The 22 bp W1 element in the pea lectin promoter is necessary and, as a multimer, sufficient for high gene expression in tobacco seeds.

Abstract

The pea lectin (Psl) gene encodes an abundant seed protein. Its seed-specific expression pattern is conserved in transgenic tobacco plants. Progressive 5' promoter deletions resulted in a gradual decrease of transcriptional activity in tobacco seed. A fragment of 115 bp still conferred seed-specific expression albeit at a low level. This fragment contains a 22 bp element (W1), which has been demonstrated to be important for seed-specific expression when coupled as a trimer to a heterologous TATA box (de Pater et al., Plant Cell 5:877-886, 1993).
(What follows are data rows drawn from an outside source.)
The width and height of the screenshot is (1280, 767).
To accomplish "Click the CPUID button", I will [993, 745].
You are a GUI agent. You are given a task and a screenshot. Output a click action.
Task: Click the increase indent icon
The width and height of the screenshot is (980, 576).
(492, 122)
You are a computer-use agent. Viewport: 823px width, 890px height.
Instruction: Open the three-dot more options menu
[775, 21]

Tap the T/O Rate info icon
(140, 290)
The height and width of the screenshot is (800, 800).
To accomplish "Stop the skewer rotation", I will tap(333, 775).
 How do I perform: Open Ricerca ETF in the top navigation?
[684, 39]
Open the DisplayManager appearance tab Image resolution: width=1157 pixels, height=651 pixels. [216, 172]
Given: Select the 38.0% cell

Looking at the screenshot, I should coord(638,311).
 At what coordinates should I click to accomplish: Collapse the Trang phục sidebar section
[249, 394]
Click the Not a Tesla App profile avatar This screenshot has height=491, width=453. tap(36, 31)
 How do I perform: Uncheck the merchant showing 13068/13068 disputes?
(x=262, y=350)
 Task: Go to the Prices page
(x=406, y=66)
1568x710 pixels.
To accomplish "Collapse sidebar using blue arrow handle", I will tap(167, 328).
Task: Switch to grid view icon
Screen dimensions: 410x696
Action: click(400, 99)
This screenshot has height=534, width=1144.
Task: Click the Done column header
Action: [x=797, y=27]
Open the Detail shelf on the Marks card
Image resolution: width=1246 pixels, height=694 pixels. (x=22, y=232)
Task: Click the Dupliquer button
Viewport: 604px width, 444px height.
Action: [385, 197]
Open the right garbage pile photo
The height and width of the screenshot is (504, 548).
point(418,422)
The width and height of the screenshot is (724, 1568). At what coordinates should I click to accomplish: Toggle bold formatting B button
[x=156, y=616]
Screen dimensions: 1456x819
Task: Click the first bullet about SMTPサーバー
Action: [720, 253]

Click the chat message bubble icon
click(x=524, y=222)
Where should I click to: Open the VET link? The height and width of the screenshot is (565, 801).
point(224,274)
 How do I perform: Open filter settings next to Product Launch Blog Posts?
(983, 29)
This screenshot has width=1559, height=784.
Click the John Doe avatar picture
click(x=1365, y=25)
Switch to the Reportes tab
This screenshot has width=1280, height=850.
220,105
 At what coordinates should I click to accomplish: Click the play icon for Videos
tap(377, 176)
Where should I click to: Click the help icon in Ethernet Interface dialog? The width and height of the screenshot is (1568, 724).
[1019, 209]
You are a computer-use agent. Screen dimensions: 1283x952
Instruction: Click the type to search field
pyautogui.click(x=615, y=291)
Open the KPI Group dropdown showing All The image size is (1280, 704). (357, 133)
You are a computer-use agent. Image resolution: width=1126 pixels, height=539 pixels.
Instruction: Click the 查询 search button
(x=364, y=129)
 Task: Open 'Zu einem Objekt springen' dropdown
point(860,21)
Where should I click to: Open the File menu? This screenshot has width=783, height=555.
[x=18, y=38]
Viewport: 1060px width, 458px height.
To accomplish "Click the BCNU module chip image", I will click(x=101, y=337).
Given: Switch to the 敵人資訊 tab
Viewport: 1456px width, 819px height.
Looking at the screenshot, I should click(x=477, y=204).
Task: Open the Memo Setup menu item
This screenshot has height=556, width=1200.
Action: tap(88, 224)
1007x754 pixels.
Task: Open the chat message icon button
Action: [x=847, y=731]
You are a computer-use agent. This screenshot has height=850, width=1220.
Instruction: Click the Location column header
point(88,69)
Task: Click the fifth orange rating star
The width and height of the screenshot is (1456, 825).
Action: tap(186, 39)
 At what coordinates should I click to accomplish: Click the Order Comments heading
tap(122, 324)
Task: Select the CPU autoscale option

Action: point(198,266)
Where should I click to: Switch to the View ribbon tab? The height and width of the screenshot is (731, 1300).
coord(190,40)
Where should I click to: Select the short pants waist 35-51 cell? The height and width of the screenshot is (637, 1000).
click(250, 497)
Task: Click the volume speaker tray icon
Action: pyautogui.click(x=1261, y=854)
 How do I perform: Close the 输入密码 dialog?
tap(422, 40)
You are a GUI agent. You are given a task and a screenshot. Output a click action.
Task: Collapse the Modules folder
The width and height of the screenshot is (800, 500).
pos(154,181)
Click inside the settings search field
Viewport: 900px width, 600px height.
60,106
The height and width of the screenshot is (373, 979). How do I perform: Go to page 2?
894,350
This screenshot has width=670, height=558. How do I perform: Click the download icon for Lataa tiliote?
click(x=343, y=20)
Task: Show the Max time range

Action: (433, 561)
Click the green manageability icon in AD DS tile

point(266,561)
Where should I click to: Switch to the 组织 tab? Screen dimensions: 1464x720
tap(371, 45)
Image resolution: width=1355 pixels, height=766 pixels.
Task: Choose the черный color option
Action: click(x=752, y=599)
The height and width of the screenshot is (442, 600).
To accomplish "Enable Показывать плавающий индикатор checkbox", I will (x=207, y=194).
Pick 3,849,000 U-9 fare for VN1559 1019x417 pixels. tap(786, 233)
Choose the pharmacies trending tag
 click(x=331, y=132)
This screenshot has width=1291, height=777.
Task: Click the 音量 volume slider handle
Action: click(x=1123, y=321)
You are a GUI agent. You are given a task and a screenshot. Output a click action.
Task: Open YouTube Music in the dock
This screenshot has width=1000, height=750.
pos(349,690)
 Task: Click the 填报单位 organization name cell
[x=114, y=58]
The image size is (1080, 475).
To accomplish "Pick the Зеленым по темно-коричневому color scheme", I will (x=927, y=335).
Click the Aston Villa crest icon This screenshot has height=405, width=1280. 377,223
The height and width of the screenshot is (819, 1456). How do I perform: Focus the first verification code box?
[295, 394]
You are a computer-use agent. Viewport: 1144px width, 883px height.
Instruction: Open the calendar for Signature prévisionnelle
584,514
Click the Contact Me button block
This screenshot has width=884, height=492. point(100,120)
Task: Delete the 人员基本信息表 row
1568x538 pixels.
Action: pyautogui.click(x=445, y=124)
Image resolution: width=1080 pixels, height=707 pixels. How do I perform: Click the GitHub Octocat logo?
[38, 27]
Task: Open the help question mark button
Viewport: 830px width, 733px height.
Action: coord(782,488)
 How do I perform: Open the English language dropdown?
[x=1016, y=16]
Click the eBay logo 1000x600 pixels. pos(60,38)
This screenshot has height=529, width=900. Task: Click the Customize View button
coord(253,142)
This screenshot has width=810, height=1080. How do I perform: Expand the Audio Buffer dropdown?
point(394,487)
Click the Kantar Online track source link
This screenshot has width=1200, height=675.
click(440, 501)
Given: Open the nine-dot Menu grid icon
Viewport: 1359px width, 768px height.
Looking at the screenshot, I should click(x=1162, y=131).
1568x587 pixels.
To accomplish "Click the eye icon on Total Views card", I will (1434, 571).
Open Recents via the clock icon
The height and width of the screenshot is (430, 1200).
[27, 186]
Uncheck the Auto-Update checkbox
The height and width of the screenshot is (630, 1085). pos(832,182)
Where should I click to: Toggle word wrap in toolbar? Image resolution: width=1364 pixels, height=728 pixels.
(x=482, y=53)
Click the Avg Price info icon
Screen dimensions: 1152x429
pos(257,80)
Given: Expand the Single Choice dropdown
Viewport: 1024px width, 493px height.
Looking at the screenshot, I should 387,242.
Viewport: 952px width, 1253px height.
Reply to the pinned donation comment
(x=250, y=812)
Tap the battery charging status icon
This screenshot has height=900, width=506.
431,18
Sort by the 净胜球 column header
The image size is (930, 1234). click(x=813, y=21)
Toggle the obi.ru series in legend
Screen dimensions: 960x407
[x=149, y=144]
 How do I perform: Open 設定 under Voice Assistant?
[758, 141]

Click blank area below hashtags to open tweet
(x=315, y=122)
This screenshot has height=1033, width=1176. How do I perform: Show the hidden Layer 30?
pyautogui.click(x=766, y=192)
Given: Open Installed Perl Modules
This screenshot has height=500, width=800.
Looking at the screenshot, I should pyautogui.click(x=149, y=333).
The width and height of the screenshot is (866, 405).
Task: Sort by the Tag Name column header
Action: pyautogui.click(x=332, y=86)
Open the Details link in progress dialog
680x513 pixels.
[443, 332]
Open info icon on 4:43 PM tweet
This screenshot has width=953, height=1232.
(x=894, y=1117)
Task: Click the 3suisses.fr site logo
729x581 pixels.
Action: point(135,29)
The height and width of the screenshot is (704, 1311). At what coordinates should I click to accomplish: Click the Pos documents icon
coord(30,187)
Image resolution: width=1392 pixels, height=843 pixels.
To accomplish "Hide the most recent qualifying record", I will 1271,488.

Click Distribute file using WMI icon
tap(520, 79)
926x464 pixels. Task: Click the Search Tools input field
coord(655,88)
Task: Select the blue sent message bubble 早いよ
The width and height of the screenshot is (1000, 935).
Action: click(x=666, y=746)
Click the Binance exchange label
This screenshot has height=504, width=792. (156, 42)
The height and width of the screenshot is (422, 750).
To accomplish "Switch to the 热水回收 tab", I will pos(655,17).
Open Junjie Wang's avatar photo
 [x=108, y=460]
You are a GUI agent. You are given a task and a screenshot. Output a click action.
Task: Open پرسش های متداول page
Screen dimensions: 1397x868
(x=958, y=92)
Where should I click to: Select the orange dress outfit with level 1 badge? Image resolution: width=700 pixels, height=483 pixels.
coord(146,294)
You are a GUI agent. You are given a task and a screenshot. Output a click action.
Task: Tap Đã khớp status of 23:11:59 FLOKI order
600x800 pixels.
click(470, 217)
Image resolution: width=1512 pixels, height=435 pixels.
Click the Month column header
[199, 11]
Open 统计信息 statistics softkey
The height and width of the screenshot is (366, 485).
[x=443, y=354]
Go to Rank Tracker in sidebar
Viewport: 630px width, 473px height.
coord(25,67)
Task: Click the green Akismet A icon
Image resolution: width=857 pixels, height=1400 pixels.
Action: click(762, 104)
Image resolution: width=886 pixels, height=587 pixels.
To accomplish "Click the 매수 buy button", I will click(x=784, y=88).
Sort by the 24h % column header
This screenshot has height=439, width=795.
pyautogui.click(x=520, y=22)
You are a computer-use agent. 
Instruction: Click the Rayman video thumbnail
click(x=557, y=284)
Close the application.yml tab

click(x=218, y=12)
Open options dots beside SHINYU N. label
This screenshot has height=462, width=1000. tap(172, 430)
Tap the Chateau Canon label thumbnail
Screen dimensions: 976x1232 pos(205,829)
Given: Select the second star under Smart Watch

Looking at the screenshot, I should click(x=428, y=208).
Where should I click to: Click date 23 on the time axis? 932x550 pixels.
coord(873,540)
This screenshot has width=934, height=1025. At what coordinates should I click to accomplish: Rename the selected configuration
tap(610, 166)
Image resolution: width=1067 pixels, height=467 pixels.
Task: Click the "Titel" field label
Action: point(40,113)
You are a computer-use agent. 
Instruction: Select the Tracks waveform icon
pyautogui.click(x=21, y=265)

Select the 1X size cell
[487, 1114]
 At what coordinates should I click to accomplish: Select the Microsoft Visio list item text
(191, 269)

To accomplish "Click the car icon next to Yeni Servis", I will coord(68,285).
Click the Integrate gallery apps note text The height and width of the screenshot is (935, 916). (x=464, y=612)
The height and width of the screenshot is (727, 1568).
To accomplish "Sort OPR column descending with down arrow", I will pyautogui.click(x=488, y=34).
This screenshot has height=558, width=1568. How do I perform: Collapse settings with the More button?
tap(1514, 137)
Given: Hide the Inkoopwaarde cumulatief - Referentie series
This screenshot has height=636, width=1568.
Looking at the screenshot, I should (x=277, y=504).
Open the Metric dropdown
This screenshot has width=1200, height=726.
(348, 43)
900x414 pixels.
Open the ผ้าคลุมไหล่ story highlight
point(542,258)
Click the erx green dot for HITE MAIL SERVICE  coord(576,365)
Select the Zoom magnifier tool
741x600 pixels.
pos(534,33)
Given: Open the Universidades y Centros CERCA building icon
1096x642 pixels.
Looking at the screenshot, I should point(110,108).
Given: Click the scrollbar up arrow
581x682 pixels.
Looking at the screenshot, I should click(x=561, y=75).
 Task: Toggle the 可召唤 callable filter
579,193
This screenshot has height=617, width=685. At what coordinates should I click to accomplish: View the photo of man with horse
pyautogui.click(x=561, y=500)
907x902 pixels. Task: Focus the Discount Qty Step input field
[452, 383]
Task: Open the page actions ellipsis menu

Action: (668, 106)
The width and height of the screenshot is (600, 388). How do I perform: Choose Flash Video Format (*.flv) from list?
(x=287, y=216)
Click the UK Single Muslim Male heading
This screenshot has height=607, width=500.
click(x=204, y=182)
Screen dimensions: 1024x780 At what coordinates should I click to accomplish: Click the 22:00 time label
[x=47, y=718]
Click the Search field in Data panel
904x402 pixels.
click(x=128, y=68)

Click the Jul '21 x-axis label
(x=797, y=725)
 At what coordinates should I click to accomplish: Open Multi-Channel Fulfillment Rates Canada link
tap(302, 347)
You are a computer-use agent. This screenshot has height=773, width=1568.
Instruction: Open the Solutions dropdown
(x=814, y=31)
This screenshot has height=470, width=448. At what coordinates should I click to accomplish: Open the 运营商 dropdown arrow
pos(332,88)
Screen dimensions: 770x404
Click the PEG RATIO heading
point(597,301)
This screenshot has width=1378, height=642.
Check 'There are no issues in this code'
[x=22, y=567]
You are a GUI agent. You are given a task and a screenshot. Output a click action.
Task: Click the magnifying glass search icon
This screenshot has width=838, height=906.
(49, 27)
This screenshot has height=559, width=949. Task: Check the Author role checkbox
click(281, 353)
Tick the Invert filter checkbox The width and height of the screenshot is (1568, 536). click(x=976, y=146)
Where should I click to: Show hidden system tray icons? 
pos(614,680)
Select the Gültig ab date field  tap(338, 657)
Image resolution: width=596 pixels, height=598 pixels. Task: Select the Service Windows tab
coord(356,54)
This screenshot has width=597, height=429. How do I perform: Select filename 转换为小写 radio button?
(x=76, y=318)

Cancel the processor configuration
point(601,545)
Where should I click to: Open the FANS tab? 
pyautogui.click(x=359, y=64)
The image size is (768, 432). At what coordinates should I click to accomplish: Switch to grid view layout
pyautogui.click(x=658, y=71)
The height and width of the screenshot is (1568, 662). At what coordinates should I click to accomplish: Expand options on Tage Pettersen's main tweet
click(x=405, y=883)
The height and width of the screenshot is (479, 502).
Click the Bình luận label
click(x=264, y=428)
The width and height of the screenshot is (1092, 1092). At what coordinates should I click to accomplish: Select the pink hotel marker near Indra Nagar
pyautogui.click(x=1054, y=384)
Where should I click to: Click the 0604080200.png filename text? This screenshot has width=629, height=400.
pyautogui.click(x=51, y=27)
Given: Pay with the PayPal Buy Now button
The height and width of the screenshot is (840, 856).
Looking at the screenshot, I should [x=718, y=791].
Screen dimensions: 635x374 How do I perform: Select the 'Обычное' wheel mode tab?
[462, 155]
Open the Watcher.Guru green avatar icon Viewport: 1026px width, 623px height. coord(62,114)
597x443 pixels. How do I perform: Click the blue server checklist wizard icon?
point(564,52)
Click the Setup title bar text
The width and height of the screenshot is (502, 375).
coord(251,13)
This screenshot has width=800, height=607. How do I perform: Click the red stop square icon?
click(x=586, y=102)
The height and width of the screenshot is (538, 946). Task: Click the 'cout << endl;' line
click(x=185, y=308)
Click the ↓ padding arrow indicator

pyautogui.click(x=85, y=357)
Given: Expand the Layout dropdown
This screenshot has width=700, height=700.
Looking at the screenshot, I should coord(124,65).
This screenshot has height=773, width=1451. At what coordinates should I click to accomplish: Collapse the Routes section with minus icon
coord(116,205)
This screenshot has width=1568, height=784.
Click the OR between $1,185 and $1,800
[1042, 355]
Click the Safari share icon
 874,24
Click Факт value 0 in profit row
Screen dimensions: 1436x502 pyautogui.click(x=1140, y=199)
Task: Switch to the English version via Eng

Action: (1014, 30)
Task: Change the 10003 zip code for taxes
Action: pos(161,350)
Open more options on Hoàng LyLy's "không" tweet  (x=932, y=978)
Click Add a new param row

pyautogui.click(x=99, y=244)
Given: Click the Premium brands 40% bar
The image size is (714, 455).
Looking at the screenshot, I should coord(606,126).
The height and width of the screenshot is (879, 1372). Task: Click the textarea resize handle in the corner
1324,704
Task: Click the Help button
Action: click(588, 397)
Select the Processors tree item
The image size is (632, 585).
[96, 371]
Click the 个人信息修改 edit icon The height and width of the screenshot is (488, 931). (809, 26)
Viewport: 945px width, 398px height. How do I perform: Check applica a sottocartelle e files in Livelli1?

Here we show that deletion of W1 in the natural promoter context resulted in a strongly decreased level of gene expression. A 4 bp mutation of W1 reduced the expression of truncated derivatives of the Psl promoter. A single copy of W1 coupled to the TATA box of the CaMV 35S promoter directed low gene expression in seeds and leaves. Multimerization enhanced the expression in seeds up to 100-fold, to levels found with the Psl promoter, whereas the expression level in leaves remained low. These results demonstrate that the W1 element is an essential control element in the Psl promoter. When taken out of its natural context and multimerized, it is sufficient for high expression in seeds.